(Set problem)
Print the lines from the one containing "This screenshot has height=450, width=650." through the one containing "Switch to the ワークフロー tab", both included, and nothing else.

(Excerpted data)
··········

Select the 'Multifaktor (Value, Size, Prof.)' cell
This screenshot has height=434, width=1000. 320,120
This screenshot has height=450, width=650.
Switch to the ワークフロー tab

··········

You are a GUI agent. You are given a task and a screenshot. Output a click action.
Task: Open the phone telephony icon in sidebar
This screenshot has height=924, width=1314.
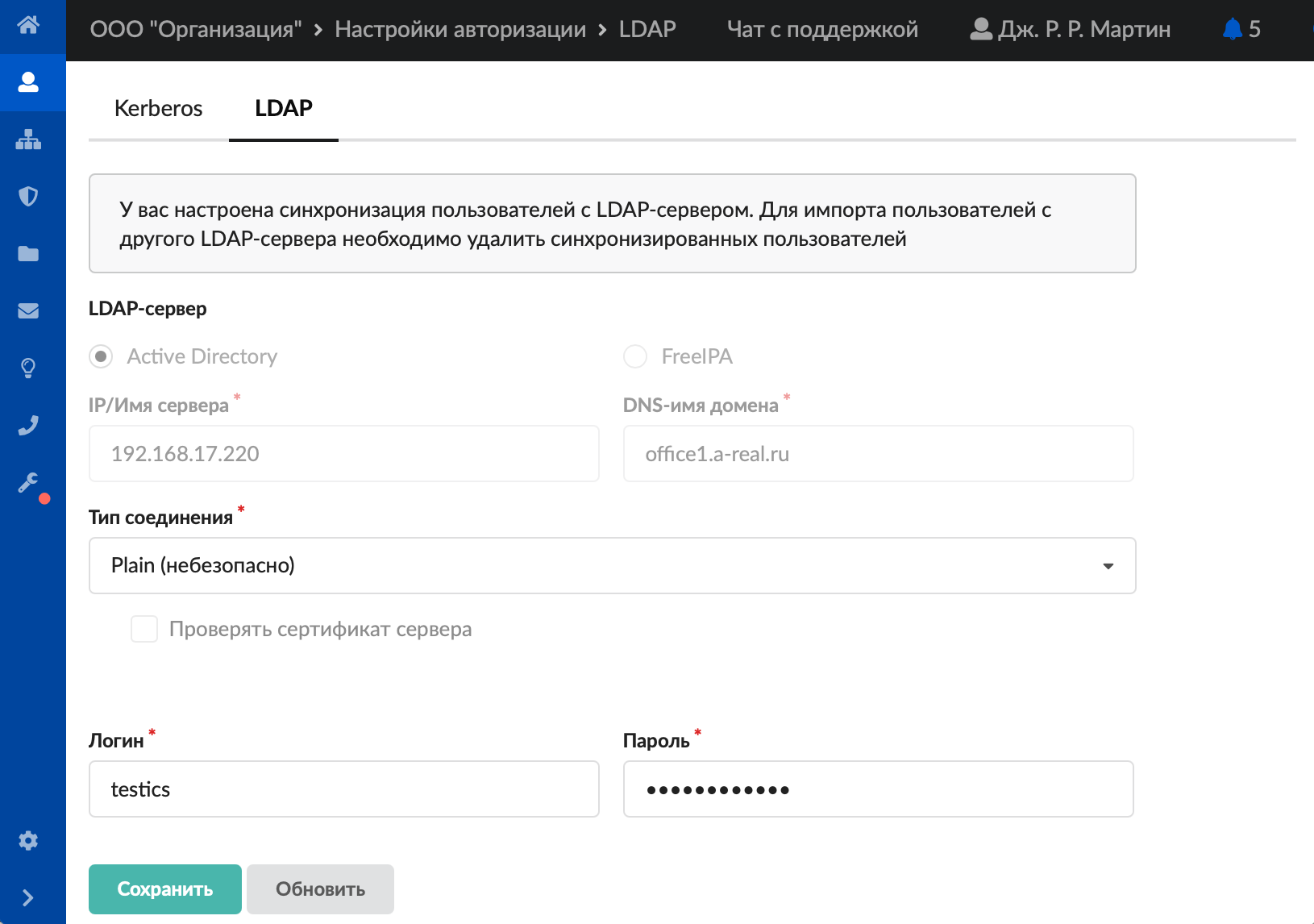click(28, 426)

··········

(Answer to this problem)
This screenshot has height=450, width=650.
Switch to the ワークフロー tab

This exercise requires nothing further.